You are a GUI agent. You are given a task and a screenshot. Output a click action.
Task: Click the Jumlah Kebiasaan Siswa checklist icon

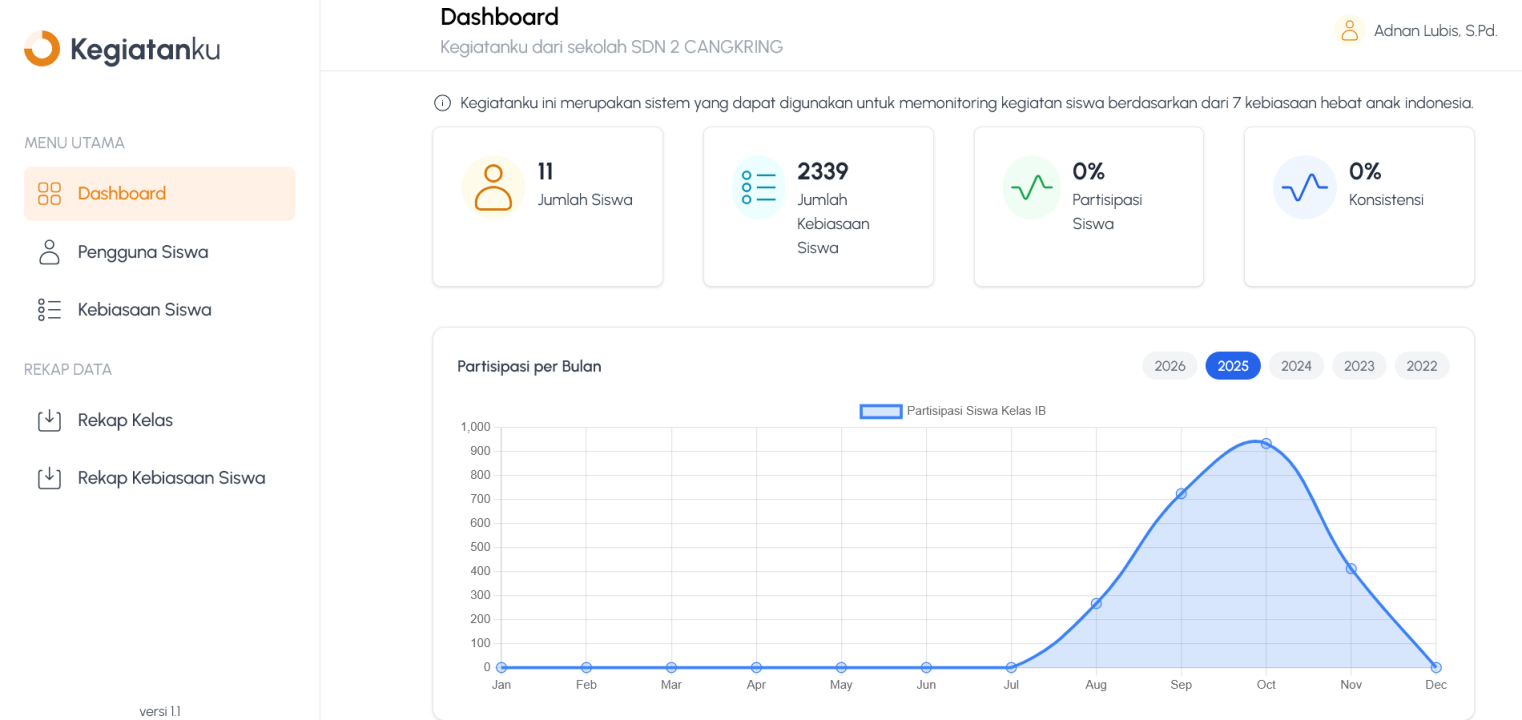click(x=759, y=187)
...
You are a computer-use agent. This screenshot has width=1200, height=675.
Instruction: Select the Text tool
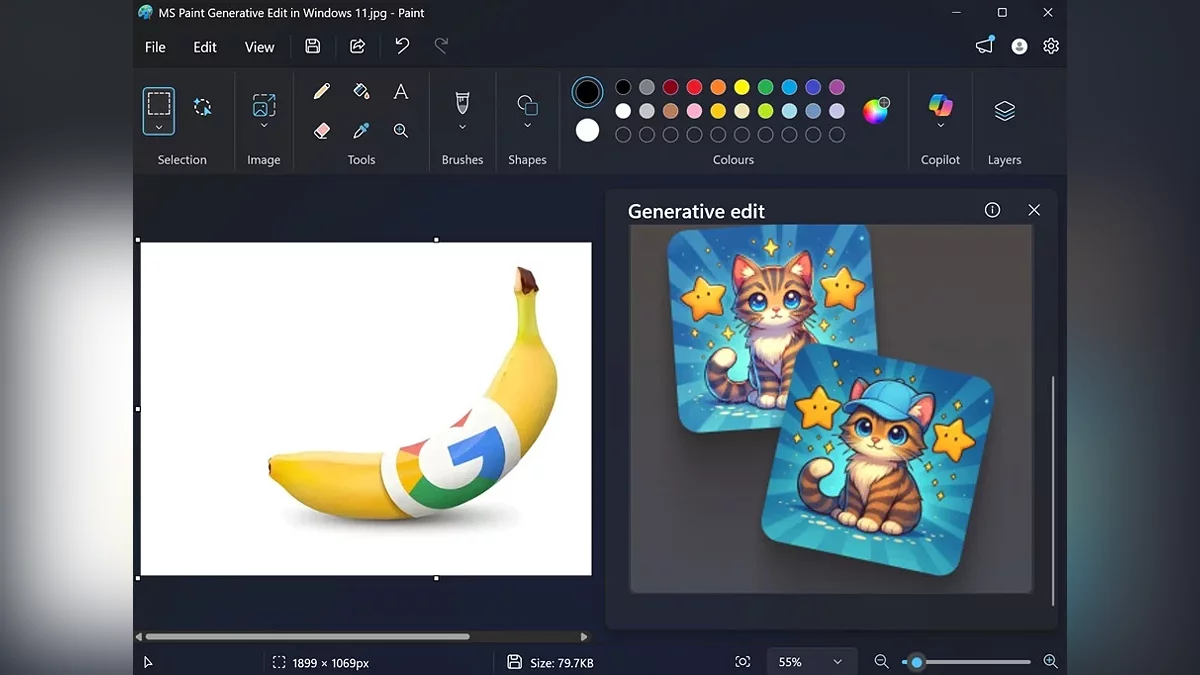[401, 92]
* * *
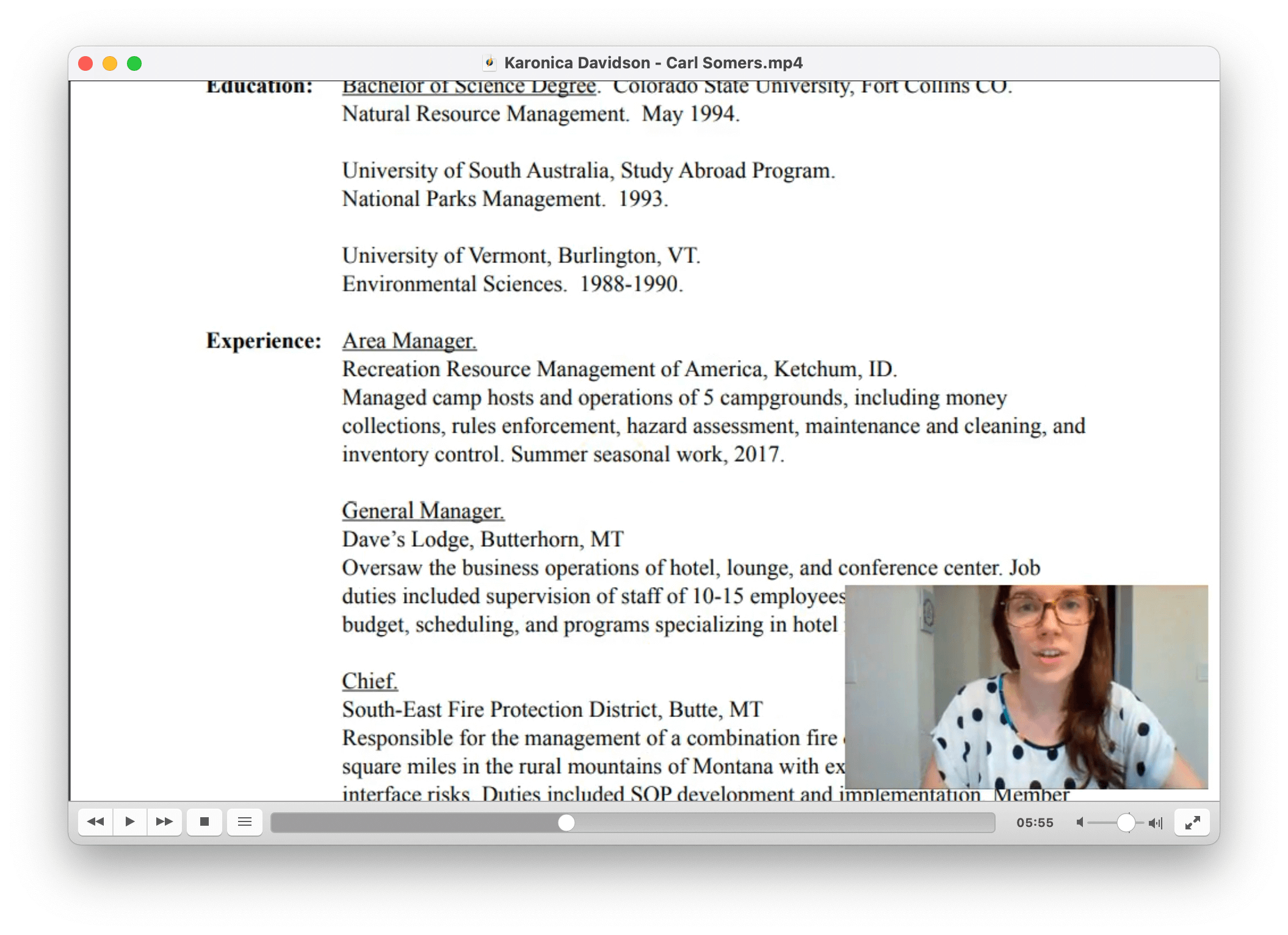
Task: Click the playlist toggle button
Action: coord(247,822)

* [WHAT NEEDS TO BE DONE] Starting with the line that contains "You are a GUI" and going on through the line that contains "click(x=759, y=187)", write those lines out again with "checklist icon" swapped for "checkbox" and nothing else altered. Leave the pictures out.

* [REPLY TO THE TASK]
You are a GUI agent. You are given a task and a screenshot. Output a click action.
Task: Click the Jumlah Kebiasaan Siswa checkbox

click(x=759, y=187)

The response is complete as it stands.